• **Exercise prompt**
Put each line of the listing into a JSON list of strings, one string per line with blank lines omitted. Begin at the line that contains "The width and height of the screenshot is (996, 902)." and stop after the last line of the listing.

----- Information shown -----

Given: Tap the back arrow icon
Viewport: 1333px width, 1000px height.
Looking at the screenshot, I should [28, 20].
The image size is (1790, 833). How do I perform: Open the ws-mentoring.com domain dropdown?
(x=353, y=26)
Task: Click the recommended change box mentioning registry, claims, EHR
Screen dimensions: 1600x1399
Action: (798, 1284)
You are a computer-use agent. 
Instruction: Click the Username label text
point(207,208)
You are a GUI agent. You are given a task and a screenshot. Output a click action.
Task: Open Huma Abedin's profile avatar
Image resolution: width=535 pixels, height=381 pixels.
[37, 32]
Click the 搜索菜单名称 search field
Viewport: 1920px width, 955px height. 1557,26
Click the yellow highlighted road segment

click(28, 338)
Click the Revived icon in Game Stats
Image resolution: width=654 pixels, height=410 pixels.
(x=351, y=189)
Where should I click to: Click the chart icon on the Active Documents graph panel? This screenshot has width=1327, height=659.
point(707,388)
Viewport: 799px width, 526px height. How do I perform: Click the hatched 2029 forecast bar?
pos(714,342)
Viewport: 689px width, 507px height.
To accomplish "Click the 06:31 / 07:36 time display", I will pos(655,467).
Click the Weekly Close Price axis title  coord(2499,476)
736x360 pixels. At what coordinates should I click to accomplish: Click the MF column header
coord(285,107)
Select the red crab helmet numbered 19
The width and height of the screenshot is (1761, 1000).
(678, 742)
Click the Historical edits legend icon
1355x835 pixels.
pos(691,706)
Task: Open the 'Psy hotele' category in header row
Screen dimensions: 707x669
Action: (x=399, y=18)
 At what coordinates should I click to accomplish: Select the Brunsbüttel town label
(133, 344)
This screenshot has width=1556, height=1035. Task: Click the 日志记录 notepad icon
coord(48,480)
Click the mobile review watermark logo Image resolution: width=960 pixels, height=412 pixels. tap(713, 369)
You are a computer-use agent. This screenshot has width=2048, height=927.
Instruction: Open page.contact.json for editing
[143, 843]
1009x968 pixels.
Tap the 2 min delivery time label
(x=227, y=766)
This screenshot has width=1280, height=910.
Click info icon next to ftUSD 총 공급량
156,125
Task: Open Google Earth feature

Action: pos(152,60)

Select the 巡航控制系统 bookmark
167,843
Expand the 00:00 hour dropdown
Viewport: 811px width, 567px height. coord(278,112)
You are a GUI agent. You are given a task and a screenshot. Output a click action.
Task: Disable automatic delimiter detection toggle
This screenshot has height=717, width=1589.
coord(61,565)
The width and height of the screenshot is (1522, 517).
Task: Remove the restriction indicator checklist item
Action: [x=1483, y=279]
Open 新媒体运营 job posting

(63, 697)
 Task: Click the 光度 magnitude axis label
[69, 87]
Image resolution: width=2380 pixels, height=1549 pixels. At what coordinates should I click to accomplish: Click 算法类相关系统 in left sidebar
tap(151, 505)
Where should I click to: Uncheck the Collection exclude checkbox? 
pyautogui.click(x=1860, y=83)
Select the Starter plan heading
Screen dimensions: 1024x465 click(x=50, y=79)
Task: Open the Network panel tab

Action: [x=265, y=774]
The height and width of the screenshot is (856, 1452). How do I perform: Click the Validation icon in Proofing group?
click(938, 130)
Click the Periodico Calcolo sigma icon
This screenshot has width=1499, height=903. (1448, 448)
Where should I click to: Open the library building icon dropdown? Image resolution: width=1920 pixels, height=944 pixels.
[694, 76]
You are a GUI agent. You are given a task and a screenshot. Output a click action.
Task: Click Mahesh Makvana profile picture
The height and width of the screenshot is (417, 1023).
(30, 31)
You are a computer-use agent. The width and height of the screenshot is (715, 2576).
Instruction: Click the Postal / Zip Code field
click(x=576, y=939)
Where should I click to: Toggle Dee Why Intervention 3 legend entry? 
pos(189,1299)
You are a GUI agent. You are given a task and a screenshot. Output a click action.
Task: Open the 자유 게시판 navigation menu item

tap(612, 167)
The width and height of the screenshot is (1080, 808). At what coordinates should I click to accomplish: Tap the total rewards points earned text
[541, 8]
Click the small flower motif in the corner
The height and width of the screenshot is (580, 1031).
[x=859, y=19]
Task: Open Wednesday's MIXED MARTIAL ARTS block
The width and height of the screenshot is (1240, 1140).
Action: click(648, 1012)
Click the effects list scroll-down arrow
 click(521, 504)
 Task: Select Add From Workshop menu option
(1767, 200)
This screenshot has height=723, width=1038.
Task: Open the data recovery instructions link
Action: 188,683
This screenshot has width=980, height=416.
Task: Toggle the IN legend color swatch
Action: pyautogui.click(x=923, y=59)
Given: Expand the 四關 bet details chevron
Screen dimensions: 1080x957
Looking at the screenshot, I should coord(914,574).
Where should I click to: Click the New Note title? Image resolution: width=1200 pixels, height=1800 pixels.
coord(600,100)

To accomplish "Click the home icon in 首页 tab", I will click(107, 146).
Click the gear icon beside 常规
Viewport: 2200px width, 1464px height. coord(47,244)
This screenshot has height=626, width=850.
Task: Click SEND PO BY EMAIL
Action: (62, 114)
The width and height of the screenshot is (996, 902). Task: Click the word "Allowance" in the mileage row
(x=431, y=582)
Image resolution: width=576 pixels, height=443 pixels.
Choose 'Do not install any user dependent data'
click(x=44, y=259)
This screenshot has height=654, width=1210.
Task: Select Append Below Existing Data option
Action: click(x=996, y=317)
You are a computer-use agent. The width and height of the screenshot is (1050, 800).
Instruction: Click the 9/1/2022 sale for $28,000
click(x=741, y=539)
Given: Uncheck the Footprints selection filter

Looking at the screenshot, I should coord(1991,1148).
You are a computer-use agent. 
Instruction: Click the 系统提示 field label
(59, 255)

-----

• **Exercise response**
[
  "The width and height of the screenshot is (996, 902). Task: Click the word \"Allowance\" in the mileage row",
  "(x=431, y=582)",
  "Image resolution: width=576 pixels, height=443 pixels.",
  "Choose 'Do not install any user dependent data'",
  "click(x=44, y=259)",
  "This screenshot has height=654, width=1210.",
  "Task: Select Append Below Existing Data option",
  "Action: click(x=996, y=317)",
  "You are a computer-use agent. The width and height of the screenshot is (1050, 800).",
  "Instruction: Click the 9/1/2022 sale for $28,000",
  "click(x=741, y=539)",
  "Given: Uncheck the Footprints selection filter",
  "Looking at the screenshot, I should coord(1991,1148).",
  "You are a computer-use agent. ",
  "Instruction: Click the 系统提示 field label",
  "(59, 255)"
]